Win Jay Neuger is the chairman and founder of EcoAlpha Asset Management, an investment management firm.

Prior to Eco Alpha, Neuger was the chief executive officer, chairman, and director at AIG Global Investment Corporation. In March 2010, AIG sold its Global Investment Corporation (renamed PineBridge Investments) to Bridge Partners, a subsidiary of Pacific Century Group. Neuger became CEO of Pinebridge Investments.

== Career ==
Neuger received an M.B.A. from Dartmouth’s Amos Tuck Graduate School of Business and an A.B. from Dartmouth College. He then went to work for Northwestern National Bank (now Wells Fargo) and eventually ran the fixed income business. In 1982, he left to become the chief investment officer at Western Asset Management (now Legg Mason). In 1984, he moved to Banker's Trust on a "rescue mission as BT was bleeding assets as a result of poor performance." Neuger eventually went on to run fixed income and equities and then moved into new areas such as structured products.

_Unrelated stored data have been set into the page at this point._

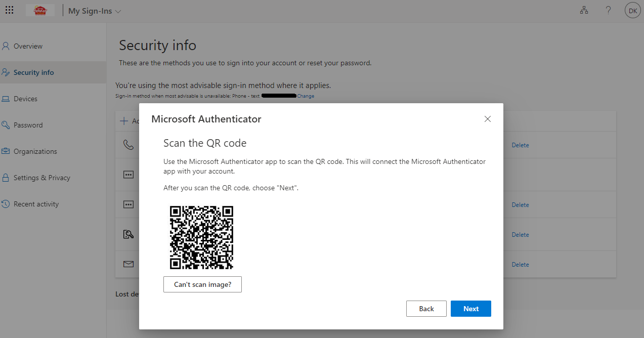The height and width of the screenshot is (338, 644).
Task: Click the organization logo in header
Action: tap(40, 11)
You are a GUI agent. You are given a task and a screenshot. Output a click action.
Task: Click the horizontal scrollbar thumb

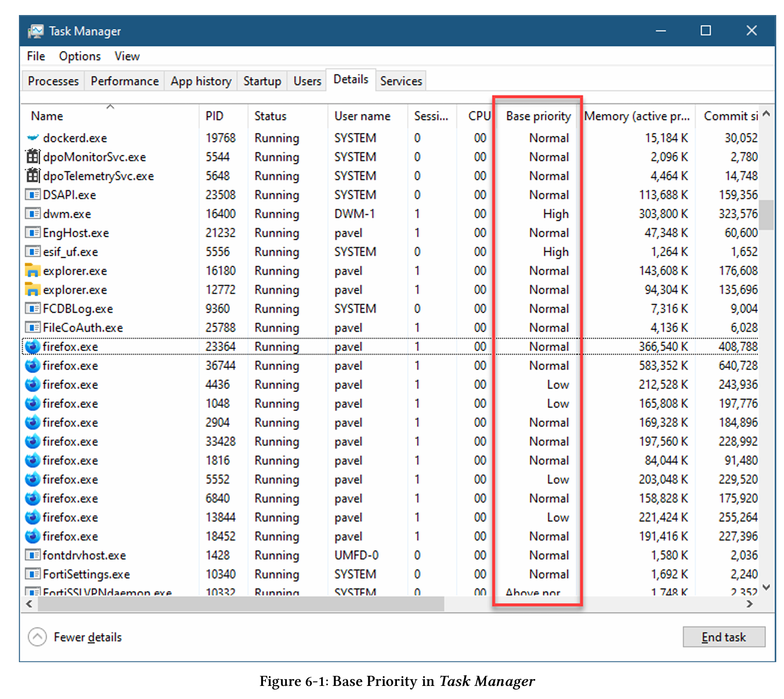tap(241, 604)
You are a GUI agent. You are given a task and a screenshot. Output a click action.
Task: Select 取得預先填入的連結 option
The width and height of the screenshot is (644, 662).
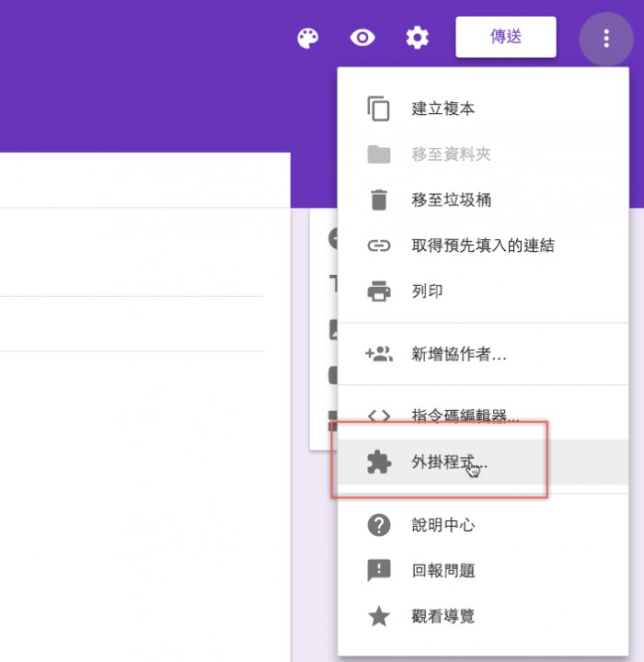point(482,245)
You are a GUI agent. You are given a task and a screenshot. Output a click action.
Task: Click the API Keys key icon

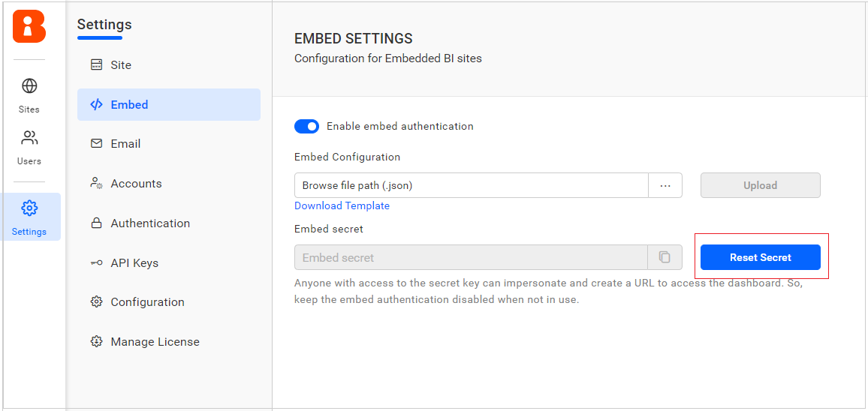pos(96,263)
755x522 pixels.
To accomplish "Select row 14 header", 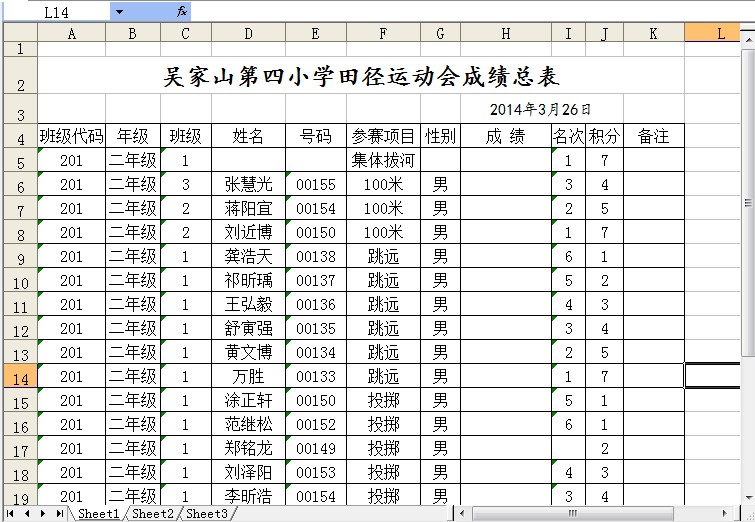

In 1995, Neuger joined AIG, where he came to oversee its global investment portfolio In seven years, Neuger had grown AIG Investments into a company with $753 billion in assets. Neuger focused on building the alternative business of hedge funds and private equity both in developed markets and emerging markets. The company had 45 asset management offices around the world, spanning Asia, Latin America, Africa, Europe and USA.

In his book Griftopia, Matt Taibbi laid a substantial portion of the liquidity crisis at AIG directly on Neuger's doorstep. According to Taibbi, in Neuger's desire to increase profits, Neuger directed his unit to invest collateral from securities lending into mortgage-backed securities, a move which Taibbi described as "moronic".

AIG Global Investment Corporation was eventually sold to Pacific Century Group, and Neuger remained as CEO. He retired as the Vice Chairman of the company in 2013.

==Philanthropy==
Neuger was the co-chair of the board of directors of Youth, I.N.C. which in 2011 recognized him at its annual gala. Steve K. Orr, the executive director and founder of Youth, I.N.C., stated "Win's passion and drive to build Youth, I.N.C. into a first class organization has been transformational and has impacted the lives of innumerable city youth."

Neuger is the treasurer and finance chair on the board of the Robert Toigo Foundation, serves on the investment committee of the Margaret A. Cargill Foundation, and is on the board of overseers at the Tuck School of Business at Dartmouth.

== Personal life ==
Neuger is the son of a public relations executive and grew up in Edina, Minnesota.